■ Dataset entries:
╭──

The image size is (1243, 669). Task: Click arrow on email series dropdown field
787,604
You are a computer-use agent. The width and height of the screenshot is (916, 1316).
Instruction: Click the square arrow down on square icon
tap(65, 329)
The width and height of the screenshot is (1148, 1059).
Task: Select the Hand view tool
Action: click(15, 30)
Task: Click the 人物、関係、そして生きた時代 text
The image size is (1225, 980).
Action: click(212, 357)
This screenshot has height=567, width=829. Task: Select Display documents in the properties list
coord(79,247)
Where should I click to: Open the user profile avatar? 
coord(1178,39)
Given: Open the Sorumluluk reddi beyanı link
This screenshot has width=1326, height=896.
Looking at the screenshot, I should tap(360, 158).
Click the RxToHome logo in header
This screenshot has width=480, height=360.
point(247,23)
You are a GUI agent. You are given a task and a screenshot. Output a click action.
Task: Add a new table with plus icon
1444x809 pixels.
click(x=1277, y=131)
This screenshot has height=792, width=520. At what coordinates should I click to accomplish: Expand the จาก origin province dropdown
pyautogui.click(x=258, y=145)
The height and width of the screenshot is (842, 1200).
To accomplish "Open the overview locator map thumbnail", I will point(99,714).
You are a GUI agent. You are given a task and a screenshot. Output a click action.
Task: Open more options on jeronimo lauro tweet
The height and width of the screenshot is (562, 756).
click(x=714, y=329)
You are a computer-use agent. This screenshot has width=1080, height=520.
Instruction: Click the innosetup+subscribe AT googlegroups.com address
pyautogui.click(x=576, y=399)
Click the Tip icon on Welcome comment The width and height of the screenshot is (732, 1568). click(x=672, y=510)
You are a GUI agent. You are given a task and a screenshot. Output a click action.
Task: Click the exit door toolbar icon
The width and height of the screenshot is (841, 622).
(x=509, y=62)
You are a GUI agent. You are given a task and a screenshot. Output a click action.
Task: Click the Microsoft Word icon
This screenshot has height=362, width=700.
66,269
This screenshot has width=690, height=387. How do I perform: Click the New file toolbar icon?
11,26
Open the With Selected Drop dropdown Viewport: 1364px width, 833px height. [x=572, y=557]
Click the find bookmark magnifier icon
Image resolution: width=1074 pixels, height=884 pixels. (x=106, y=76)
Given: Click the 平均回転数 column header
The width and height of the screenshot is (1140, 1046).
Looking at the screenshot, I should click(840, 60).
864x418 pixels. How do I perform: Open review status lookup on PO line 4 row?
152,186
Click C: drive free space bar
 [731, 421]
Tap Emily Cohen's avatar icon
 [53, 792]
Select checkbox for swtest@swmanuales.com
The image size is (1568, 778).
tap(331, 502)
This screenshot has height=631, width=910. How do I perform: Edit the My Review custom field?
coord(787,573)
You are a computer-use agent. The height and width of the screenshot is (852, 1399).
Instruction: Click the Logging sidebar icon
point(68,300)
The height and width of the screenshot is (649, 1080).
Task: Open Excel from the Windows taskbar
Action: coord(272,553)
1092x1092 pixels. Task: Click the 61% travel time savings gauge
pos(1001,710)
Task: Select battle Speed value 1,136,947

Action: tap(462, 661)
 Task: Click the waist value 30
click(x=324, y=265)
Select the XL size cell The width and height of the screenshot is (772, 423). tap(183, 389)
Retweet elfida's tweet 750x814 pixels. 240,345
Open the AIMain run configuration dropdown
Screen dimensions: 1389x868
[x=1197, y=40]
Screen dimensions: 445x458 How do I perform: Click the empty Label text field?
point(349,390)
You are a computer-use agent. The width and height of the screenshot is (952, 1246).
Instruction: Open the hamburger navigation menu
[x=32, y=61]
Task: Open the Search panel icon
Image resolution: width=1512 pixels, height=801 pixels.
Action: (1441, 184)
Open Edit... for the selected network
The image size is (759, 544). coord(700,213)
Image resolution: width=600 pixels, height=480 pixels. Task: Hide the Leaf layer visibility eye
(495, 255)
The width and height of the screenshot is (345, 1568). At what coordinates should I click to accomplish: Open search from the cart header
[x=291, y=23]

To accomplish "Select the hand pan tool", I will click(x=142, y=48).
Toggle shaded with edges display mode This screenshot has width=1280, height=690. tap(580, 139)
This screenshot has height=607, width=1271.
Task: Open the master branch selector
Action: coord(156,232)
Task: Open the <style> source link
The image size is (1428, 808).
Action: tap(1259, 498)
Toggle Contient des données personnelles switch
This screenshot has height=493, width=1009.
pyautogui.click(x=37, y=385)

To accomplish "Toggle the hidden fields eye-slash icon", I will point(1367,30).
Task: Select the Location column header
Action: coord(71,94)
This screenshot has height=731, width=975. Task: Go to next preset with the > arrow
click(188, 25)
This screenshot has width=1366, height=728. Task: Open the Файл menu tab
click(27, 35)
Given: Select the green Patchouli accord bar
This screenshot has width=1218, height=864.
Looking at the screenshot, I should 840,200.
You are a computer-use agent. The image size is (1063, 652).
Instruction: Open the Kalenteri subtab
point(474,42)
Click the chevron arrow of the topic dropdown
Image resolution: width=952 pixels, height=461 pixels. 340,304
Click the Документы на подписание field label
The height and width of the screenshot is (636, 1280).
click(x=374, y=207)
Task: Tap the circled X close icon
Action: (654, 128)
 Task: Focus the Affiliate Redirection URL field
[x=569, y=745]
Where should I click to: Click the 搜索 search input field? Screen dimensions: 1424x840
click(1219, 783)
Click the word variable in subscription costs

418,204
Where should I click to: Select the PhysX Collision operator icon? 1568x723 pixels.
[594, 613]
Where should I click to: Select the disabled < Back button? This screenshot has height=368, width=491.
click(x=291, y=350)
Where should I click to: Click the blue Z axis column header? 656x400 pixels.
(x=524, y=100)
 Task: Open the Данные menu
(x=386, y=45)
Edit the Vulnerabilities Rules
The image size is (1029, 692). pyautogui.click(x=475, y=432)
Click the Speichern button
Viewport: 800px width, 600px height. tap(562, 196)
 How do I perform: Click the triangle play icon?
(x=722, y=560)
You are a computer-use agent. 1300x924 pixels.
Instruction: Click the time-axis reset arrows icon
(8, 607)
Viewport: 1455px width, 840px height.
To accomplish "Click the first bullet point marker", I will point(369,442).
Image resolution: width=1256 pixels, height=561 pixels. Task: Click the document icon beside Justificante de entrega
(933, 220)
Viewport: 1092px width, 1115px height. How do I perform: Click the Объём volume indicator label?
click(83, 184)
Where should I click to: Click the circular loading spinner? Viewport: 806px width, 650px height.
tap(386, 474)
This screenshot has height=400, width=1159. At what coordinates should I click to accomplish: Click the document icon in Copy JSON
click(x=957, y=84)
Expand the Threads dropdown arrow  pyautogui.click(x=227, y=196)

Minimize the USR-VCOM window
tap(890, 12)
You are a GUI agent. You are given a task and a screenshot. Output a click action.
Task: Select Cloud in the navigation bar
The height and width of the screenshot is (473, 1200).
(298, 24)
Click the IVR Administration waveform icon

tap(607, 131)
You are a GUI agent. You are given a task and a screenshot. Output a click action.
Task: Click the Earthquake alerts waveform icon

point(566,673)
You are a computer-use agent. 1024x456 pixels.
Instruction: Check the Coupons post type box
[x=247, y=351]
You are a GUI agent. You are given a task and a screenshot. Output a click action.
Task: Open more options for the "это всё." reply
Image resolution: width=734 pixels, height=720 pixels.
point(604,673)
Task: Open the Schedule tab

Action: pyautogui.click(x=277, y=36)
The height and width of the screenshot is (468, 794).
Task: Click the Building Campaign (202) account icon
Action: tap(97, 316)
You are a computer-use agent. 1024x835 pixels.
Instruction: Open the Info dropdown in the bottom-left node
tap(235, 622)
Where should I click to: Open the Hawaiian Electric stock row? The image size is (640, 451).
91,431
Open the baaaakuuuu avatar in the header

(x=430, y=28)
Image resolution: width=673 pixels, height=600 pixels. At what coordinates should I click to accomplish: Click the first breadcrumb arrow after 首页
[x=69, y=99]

╰──

■ Task instructions: Scan the records for the string "link" and show every line that contains it.

■ Result of the exercise:
Given: Open the Sorumluluk reddi beyanı link
Task: Open the <style> source link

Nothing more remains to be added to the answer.